_Problem statement_: Resume the article about France's investigation into corruption in world athletics, continuing after its final sentence.

_Extracted text_:
⁂

Several other sources said Khelaifi and a close associate were questioned by investigators in March "as a person of interest" in the investigation.
Qatar was unsuccessful in its bid to host the championships, which went to London. But Qatar did go on to secure the rights to hold the 2019 world championships to be held in October.
The move by an investigative judge is a demonstration of the broadening scope of France's inquiry into a suspected web of corruption once rife in world athletics, including bribes to cover up athletes' positive drug tests.
"The judge has made a mistake. Nasser has no involvement at all," Khelaifi lawyer Renaud Semerdjian told Reuters. "His name does not appear in the entire procedural file."
Semerdjian also questioned the competence of French prosecutors to delve into matters he said took place outside of France.
Khelaifi, 45, is deeply involved with sports and sporting events in Qatar. He serves as chairman of Qatar Sports Investments and the Qatar Tennis Federation, alongside his role as president of Paris Saint-Germain. He is also a minister without portfolio in the Qatari government.
The judge's decision means Khelaifi is now formally treated as a suspect and takes the legal process one step closer to trial. Under French law, however, a suspect is not formally charged with a crime unless he is sent to trial.
French prosecutors this week recommended that Lamine Diack, the Senegalese former head of the IAAF, and his son stand trial for a host of suspected illicit practices, committed over a number of years with the active involvement of athletes and their federations.
They began their investigation into Diack in 2015, shortly after the IAAF's ethics commission and the World Anti-Doping Authority (WADA) uncovered evidence that a Russian athlete paid a six-figure sum to cover up a positive test.

⁂

_Excerpted records_:
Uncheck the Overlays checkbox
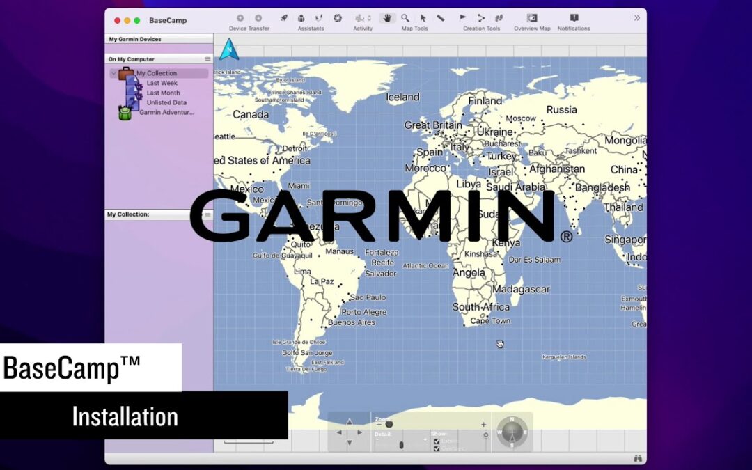The image size is (752, 470). pos(437,448)
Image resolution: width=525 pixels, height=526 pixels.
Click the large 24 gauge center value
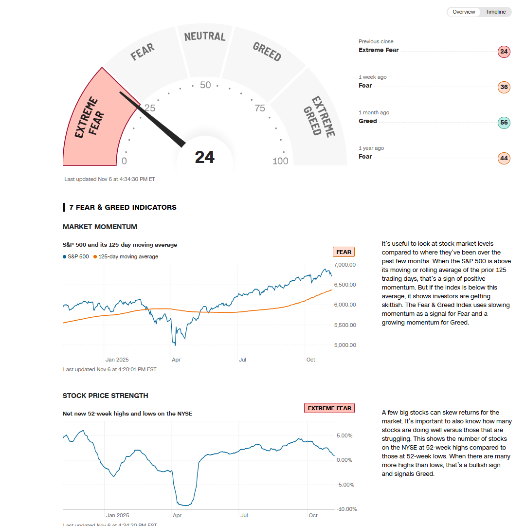pyautogui.click(x=204, y=157)
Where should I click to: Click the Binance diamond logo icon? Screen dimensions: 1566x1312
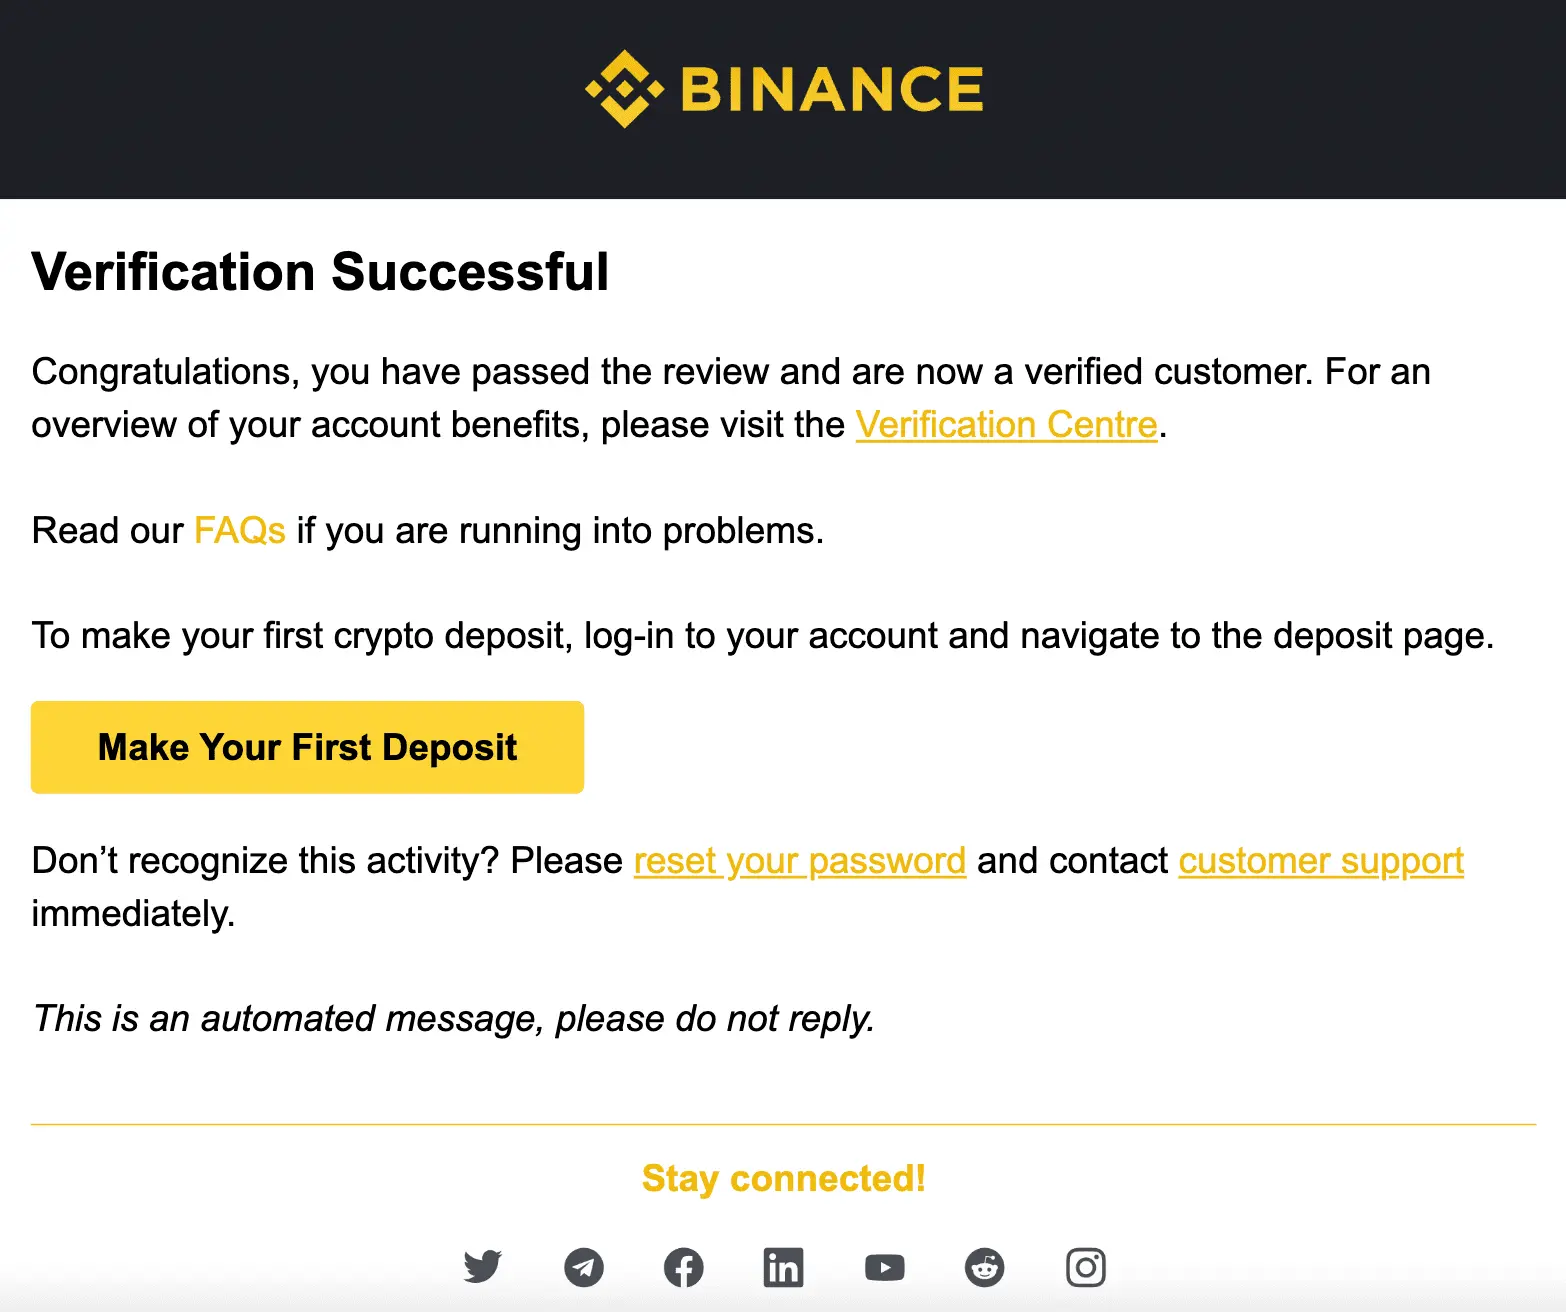tap(624, 89)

⁂

_Output for this task_:
In the four years since, the French inquiry has widened to include the bidding process for the Rio de Janeiro and Tokyo Olympic Games, as well as the world athletics championships.
The investigative judges presiding over the Diack case accuse the Senegalese of favouring Qatar's bid for the 2017 world championship in return for a kickback, sources have said.
The indictment handed to judges on Monday and seen by Reuters accuses Diack and his son, Papa Massata, of bribe-taking and money laundering.
France's financial prosecutors allege that Pamodzi Sports Consulting, a company belonging to Papa Massata, received $3.5 million from Oryx QSI, just one of several multi-million dollar payments received by the Diacks.
A source familiar with the matter said Oryx QSI had undertaken to pay $32.5 million for the commercial rights to the 2017 championships of which $3.5 million was paid upfront as a non-refundable deposit. The full amount was conditional on Qatar winning the bid, the source said.
London won the bid in November, 2011, to host the 2017 world championships.
Khelaifi's lawyers said he was the chairman of Qatar Sports Investments but in 2011 had nothing to do with Oryx QSI, which they said was a separate entity.
"Nasser al Khelaifi was neither a shareholder nor a director of Oryx in 2011. He was not directly or indirectly involved in Doha's bid to host the 2017 world athletics championships," Khelaifi's lawyers said.
Oryx QSI could not immediately be reached for comment.
Nasser Khelaifi is also chairman of beIN Media Group, a television network that holds regional rights to many of the world's top sporting events, including World Cup soccer.
He is currently under investigation in a separate case by Swiss prosecutors for providing "undue advantages" to soccer's global governing body FIFA for broadcasting rights for the 2026 and 2030 World cup.
The IAAF told Reuters on Wednesday it had in 2016 introduced "wide ranging reforms right across the sport, including its decision-making and approval processes, overall governance at every level of the sport".
(Reporting by Emmanuel Jarry and Eric Knecht Writing by Richard Lough Editing by Luke Baker and Mark Heinrich) ((Email: firstname.lastname@example.org; Tel: +33 1 49 49 52 42; Reuters Messaging: email@example.com))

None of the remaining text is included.